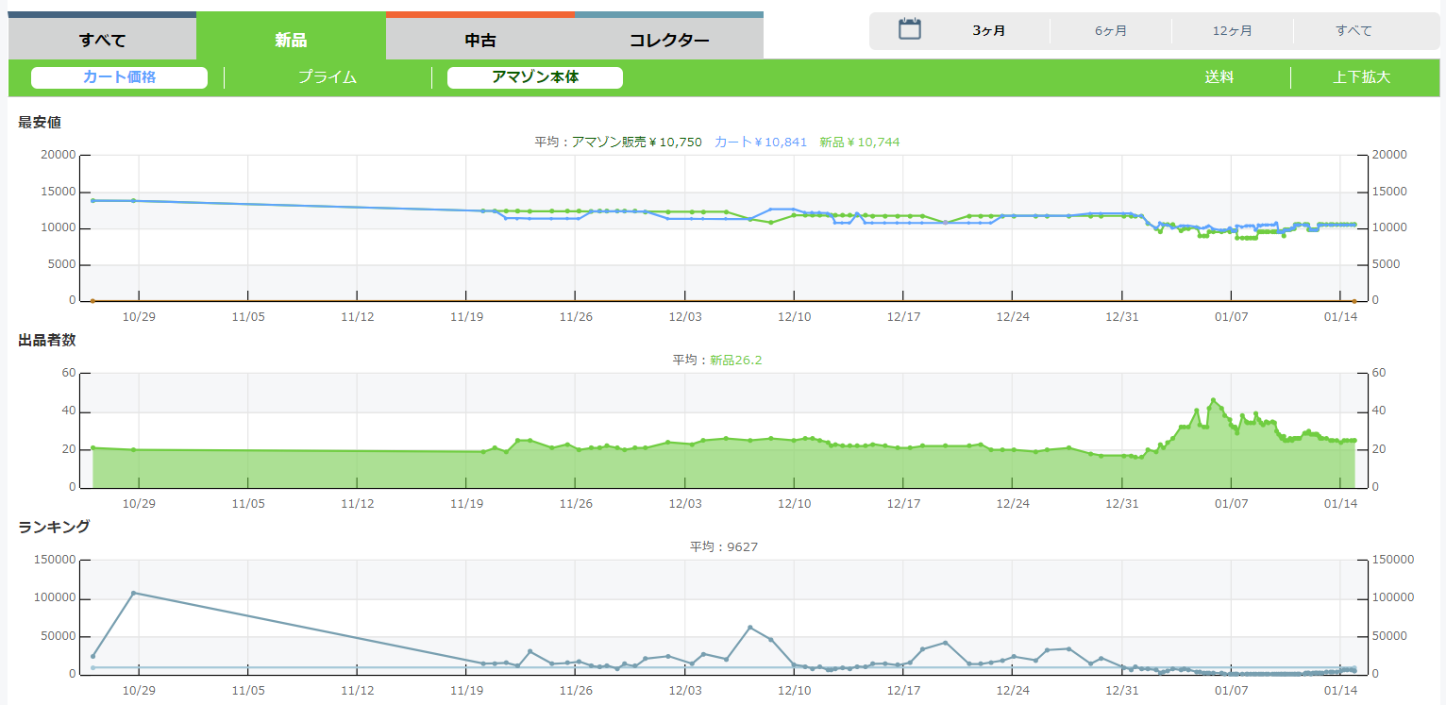Click the seller count peak near 01/07

1213,400
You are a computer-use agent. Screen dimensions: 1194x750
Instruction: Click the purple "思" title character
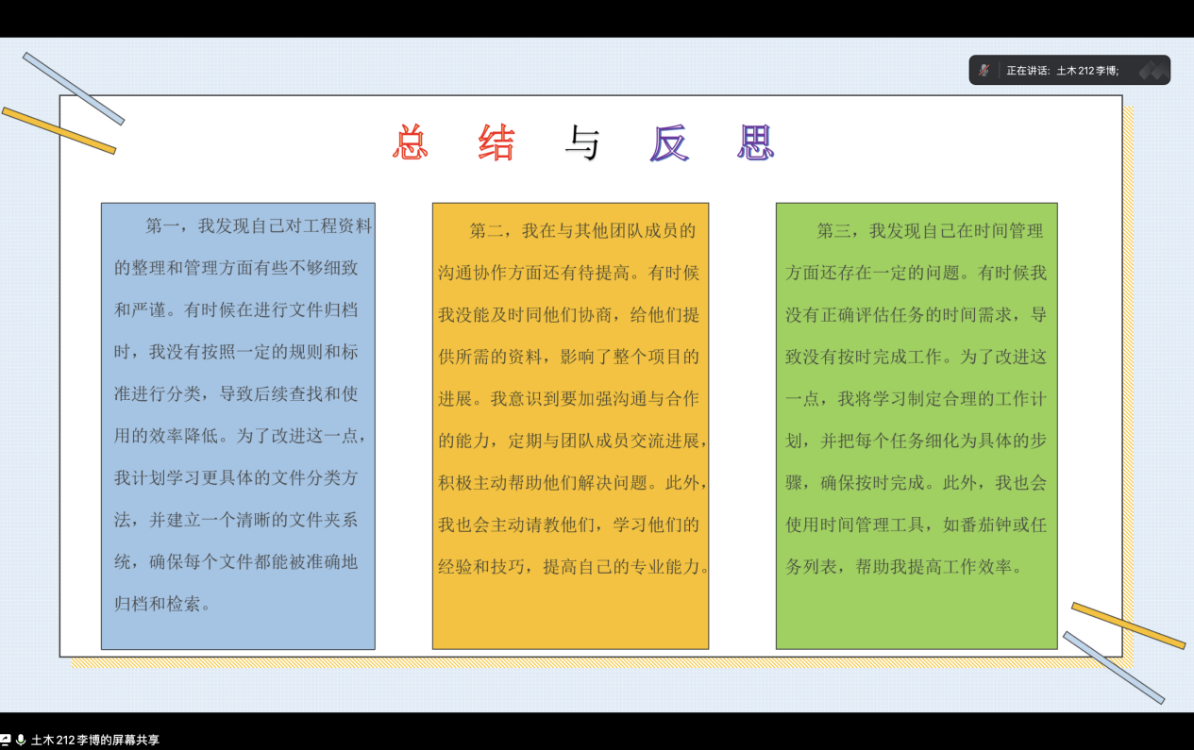tap(755, 143)
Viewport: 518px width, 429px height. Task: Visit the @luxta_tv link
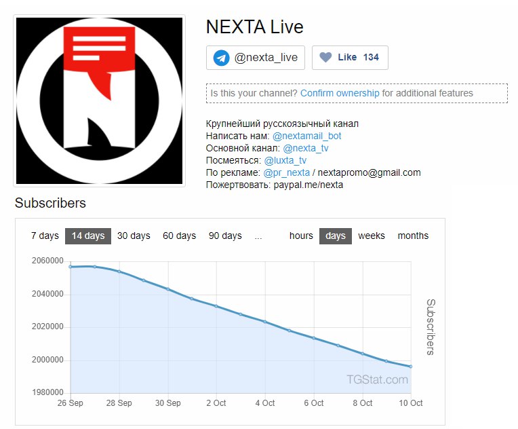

************

■ **INSTRUCTIONS FOR THE TASK**: Print the stretch of the data from the line with "You are a computer-use" through its last line, exactly and with both ends kept. Omit pictures.

■ **RESULT**:
You are a computer-use agent. Screen dimensions: 1194x750
Instruction: Click the purple "思" title character
tap(755, 143)
Viewport: 518px width, 429px height. Task: Visit the @luxta_tv link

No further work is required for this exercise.